Note. See the Appendix for the descriptions of the data sets.

Analysis

The three item-score reliability methods and the four accepted item indices were estimated for each data set. Listwise deletion was used to accommodate missing values. Within the three data clusters scatter plots were generated for each combination of the seven item indices, showing the relationship between all possible pairs of item indices.

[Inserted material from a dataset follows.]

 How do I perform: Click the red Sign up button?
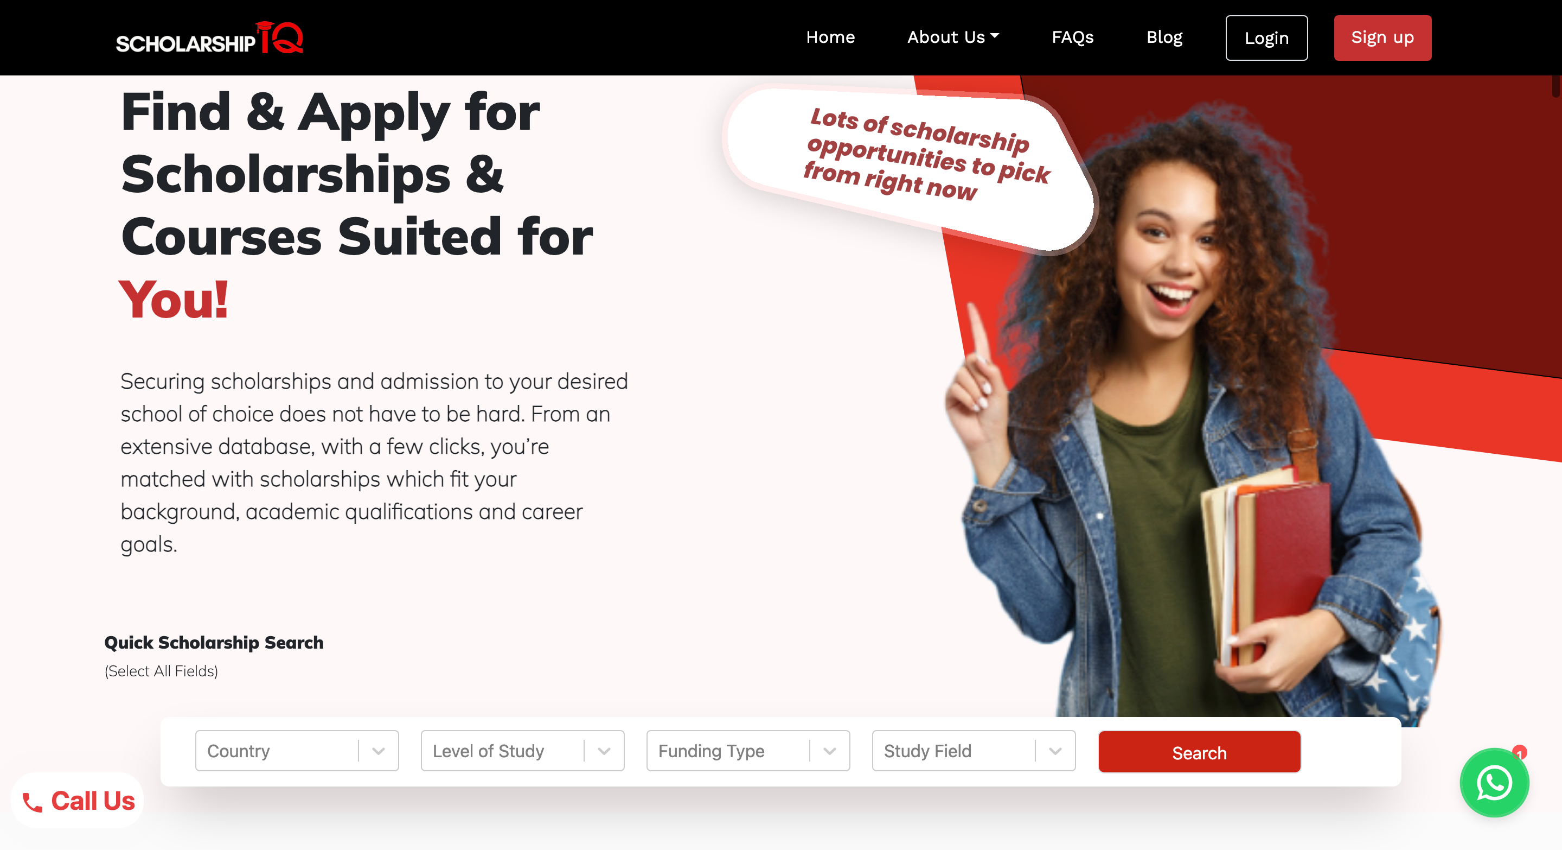coord(1383,38)
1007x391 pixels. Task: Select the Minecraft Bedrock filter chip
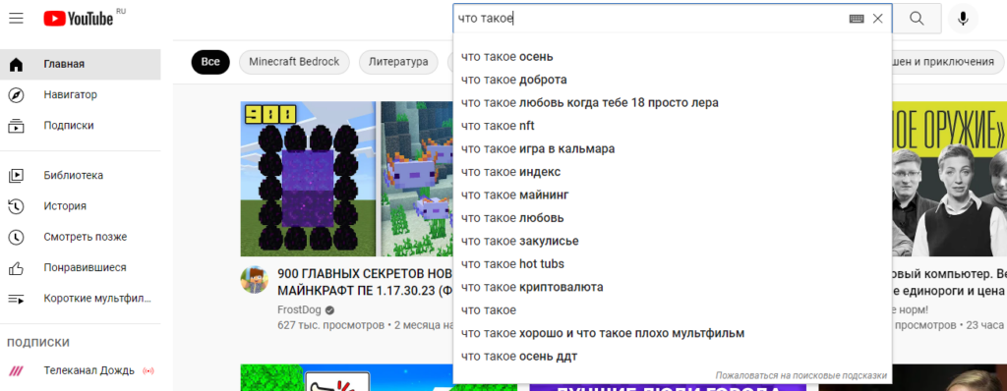[x=294, y=62]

The three item-score reliability methods use different approaches, but are all intended to approximate true item-score reliability in Equation (2). Hence, we were interested to know the degree to which the three methods produced the same numerical values. Numerical identity was expressed by means of the coefficient of identity (Zegers & Ten Berge, 1985), which runs from −1 to 1, with higher positive values meaning that the values of the two indices studied are more alike, and the value 1 meaning that they are numerically identical. The product-moment correlation provides identity up to a linear transformation, thus it does not provide the exact information we were interested in but it was also given because it is well known and provides approximately, albeit not precisely, the information required. When assessing the relationship between an item-score reliability method and each of the other four item indices or among the latter four indices, one needs to realize that indices in each pair estimate a different parameter. Hence, in considering the degree to which two different indices suggest item quality is in the same direction, an ordinal association measure is sufficient. We used Kendall’s $τ$ to express this association, and even though it was not quite optimal for our purposes, we provided the product-moment correlation for completeness.

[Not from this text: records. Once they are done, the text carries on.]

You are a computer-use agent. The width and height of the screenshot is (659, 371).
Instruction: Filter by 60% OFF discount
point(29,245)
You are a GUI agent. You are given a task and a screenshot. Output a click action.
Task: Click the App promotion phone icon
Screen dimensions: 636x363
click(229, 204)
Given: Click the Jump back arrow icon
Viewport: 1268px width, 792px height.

To investigate what values can be expected for the item-score reliability methods at the cutoff values for the other item indices, we regressed each of the three item-score reliability methods on each of the four item indices, thus, producing 12 bivariate regression equations. This enabled us to estimate the item-score reliability at the cutoff value of the item index (.3 for item-rest correlation, .3 for item-factor loading, .3 for item scalability, and .7 for item discrimination), for every combination of item-score reliability method and item index giving an indication of what a good cutoff value would be for the values estimated by the item-score reliability methods.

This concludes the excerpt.